#### [Try it]
Go through the material line by line and copy each one with the word "Select".
%%
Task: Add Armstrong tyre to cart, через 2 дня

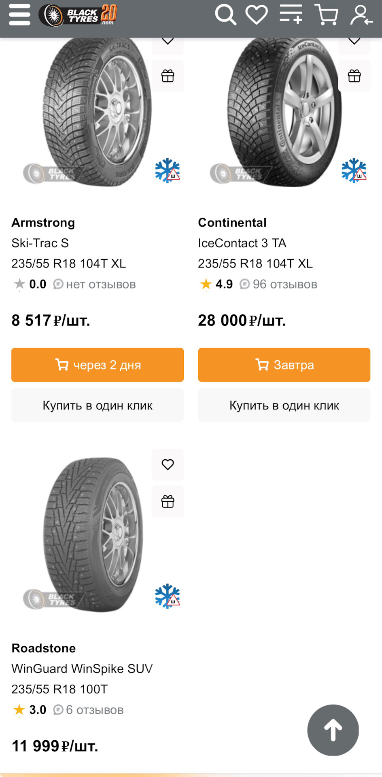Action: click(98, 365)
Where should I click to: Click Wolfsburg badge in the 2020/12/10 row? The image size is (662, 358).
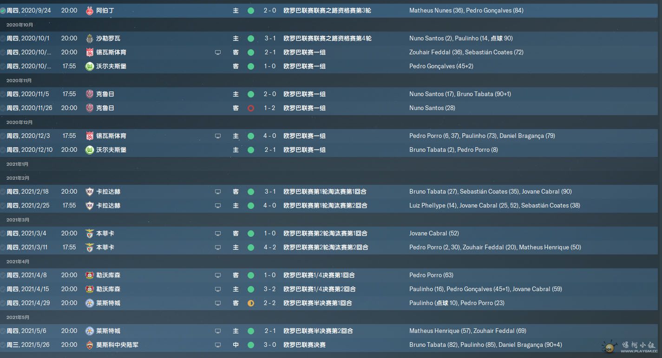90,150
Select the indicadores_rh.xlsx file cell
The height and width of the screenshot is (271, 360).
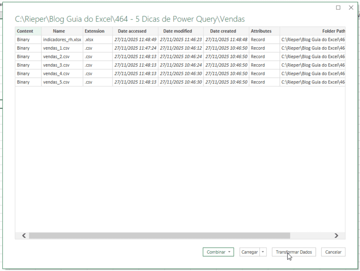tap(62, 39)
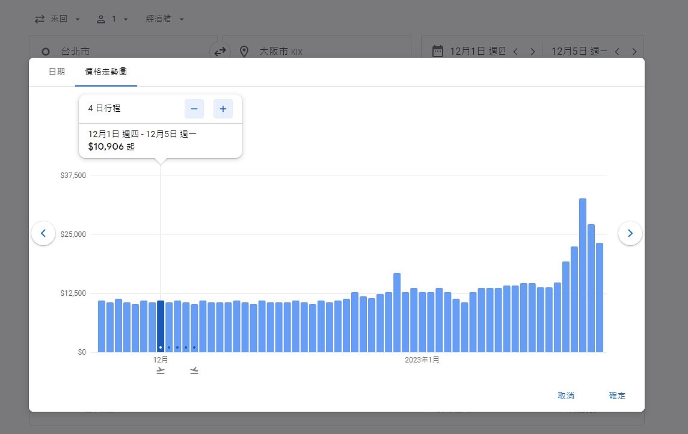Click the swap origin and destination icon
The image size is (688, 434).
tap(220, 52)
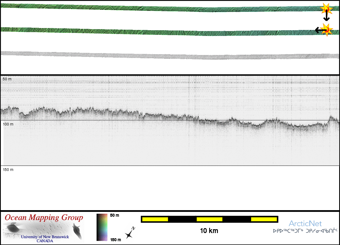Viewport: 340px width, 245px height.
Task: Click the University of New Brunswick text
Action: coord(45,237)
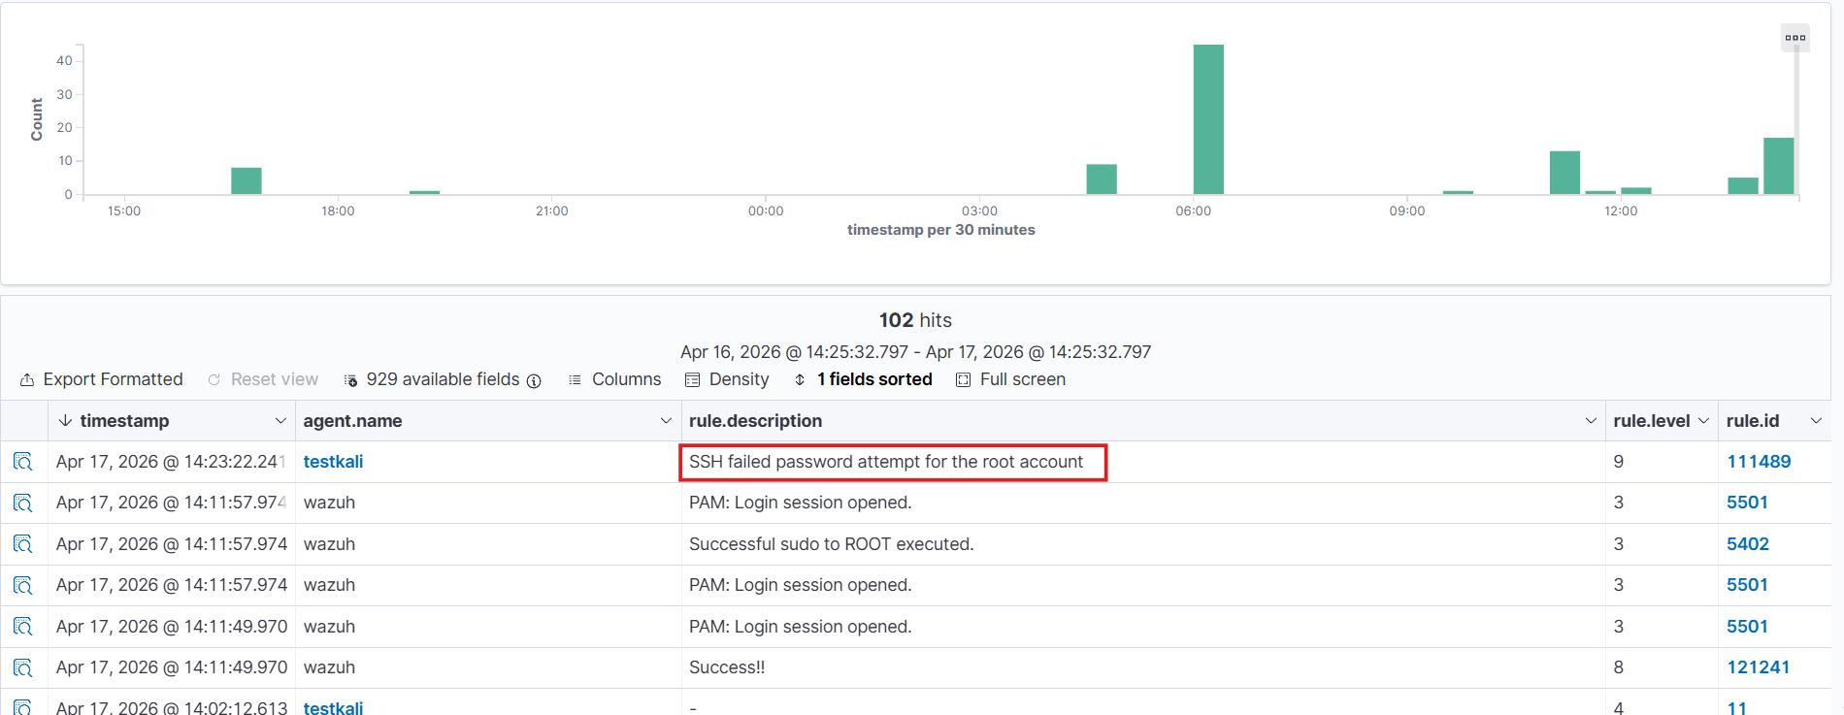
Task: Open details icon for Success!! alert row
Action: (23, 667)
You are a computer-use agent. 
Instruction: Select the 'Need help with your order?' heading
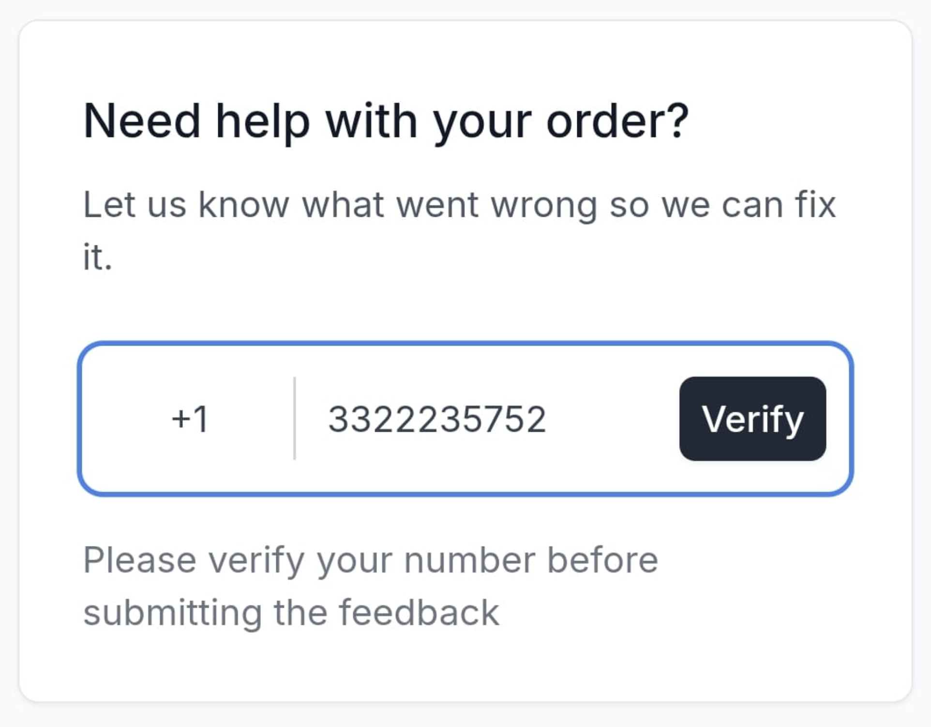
%%
#### [Solution for this exercise]
Select the indicadores_rh.xlsx file cell
Instruction: Select the 'Need help with your order?' heading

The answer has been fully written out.